Protected area in Finland

Cygnus cygnus swimming in Kajavajärvi lake, in Vaskijärvi National Reserve, Yläne, Finland

Vaskijärvi Strict Nature Reserve (Vaskijärven luonnonpuisto) is located in southwestern Finland.

The nature reserve covers an area of approximately 10 square kilometers (4 square miles) and is known for its rugged landscape and high biodiversity. It was established in 1956 to protect the area's valuable forests, wetlands, and other natural features, and it is currently managed by the Finnish government's Metsähallitus agency. The reserve is a popular destination for hikers, birdwatchers, and nature enthusiasts, who come to enjoy its pristine wilderness and observe its many rare and endangered species.
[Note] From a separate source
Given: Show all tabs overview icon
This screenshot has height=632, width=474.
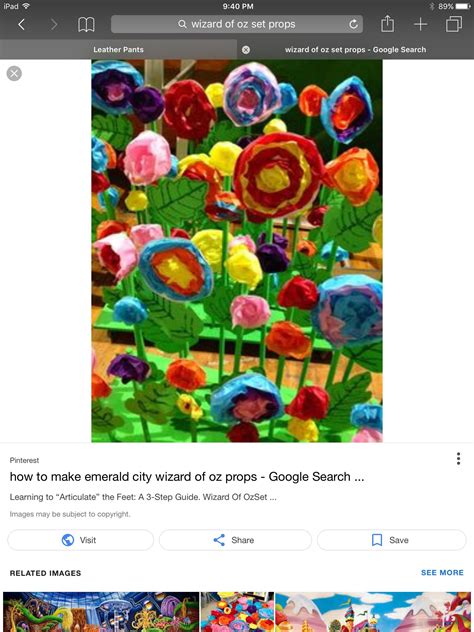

The reserve offers several hiking trails of varying lengths and difficulty levels, ranging from easy walks to more challenging hikes.

The longest trail in the reserve is the 14 km Vaskijärvi Nature Trail, which is a circular trail that starts and ends at the reserve's parking lot. The Vaskijärvi Nature Trail passes through a variety of different landscapes, including spruce forests, pine heaths, and open mires.